▶ [DETALHES DA TAREFA]:
Repita exatamente as linhas abaixo, começando pela linha que contém "Task: View the 训练活动 card" e seguindo até a linha que contém "pos(487,229)", com as duas incluídas.

▶ [LINHAS DO EXERCÍCIO]:
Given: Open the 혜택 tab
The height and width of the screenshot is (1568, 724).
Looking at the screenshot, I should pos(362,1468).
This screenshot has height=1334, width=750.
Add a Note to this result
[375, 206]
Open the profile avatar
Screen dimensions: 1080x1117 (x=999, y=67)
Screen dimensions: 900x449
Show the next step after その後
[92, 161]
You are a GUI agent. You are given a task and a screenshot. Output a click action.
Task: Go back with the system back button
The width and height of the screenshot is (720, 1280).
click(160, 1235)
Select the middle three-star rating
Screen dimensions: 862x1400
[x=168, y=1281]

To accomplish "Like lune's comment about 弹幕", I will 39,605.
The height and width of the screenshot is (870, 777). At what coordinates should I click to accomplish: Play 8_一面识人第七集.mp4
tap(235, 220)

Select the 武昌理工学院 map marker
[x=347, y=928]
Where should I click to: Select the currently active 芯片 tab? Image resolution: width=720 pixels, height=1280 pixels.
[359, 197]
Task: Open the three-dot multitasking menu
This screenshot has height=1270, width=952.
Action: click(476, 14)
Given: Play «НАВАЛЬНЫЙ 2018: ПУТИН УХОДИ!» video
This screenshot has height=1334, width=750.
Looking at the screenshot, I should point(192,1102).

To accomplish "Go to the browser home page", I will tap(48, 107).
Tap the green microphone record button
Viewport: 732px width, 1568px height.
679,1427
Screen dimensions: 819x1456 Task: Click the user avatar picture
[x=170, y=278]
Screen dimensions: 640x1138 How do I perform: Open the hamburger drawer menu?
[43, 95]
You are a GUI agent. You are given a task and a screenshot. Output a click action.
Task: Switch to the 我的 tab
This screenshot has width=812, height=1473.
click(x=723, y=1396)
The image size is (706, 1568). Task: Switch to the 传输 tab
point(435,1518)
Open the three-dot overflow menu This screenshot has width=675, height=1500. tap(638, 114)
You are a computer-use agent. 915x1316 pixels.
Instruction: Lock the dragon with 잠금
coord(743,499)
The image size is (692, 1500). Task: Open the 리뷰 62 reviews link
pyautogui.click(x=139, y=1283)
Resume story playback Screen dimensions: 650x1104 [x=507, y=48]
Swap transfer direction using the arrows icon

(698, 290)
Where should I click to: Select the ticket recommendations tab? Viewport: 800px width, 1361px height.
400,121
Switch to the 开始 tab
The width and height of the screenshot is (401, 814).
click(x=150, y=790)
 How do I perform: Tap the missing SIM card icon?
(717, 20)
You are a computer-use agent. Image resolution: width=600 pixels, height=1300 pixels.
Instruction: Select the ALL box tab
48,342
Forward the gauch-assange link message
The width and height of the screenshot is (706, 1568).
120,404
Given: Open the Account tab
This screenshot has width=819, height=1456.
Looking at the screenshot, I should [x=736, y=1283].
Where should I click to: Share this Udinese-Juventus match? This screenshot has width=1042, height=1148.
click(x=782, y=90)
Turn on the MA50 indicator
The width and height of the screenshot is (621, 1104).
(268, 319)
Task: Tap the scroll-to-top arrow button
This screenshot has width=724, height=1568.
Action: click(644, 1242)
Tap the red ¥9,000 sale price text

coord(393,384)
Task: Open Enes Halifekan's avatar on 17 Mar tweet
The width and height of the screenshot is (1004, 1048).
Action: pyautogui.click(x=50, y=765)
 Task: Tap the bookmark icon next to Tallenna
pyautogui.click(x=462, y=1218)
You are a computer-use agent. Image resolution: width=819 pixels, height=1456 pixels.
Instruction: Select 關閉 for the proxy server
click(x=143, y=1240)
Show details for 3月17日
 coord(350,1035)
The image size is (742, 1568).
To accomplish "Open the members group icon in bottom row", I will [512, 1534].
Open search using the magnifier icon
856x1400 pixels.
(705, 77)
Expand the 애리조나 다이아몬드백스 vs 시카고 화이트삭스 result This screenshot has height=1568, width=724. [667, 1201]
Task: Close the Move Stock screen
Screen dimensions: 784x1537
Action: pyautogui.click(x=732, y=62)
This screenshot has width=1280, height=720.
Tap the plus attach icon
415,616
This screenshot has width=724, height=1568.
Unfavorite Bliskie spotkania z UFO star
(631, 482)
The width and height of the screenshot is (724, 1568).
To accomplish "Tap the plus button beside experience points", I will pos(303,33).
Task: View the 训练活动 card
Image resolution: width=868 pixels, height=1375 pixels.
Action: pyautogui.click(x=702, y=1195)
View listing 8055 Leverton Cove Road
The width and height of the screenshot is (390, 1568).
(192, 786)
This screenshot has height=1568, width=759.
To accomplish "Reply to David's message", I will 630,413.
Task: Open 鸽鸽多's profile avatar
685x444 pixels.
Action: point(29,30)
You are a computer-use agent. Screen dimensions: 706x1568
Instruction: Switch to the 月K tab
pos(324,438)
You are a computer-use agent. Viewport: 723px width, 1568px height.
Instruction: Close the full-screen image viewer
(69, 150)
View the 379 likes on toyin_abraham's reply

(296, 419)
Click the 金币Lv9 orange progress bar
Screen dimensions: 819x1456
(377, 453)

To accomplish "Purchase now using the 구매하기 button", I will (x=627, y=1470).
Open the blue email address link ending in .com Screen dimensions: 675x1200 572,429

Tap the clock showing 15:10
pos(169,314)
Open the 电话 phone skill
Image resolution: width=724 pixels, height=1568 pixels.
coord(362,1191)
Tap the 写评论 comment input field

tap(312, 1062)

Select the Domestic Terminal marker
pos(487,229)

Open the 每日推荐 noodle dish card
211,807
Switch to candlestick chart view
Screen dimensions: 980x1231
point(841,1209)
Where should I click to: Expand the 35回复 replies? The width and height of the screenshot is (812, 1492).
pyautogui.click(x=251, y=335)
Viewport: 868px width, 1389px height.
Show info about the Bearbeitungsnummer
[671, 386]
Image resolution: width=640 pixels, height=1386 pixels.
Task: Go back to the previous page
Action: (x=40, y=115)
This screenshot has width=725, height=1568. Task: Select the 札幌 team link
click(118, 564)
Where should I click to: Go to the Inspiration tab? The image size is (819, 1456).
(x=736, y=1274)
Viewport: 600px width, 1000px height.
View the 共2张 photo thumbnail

▶ [RESPOSTA DA TAREFA]:
Task: View the 训练活动 card
Image resolution: width=868 pixels, height=1375 pixels.
Action: pyautogui.click(x=702, y=1195)
View listing 8055 Leverton Cove Road
The width and height of the screenshot is (390, 1568).
(192, 786)
This screenshot has height=1568, width=759.
To accomplish "Reply to David's message", I will 630,413.
Task: Open 鸽鸽多's profile avatar
685x444 pixels.
Action: point(29,30)
You are a computer-use agent. Screen dimensions: 706x1568
Instruction: Switch to the 月K tab
pos(324,438)
You are a computer-use agent. Viewport: 723px width, 1568px height.
Instruction: Close the full-screen image viewer
(69, 150)
View the 379 likes on toyin_abraham's reply

(296, 419)
Click the 金币Lv9 orange progress bar
Screen dimensions: 819x1456
(377, 453)

To accomplish "Purchase now using the 구매하기 button", I will (x=627, y=1470).
Open the blue email address link ending in .com Screen dimensions: 675x1200 572,429

Tap the clock showing 15:10
pos(169,314)
Open the 电话 phone skill
Image resolution: width=724 pixels, height=1568 pixels.
coord(362,1191)
Tap the 写评论 comment input field

tap(312, 1062)

Select the Domestic Terminal marker
pos(487,229)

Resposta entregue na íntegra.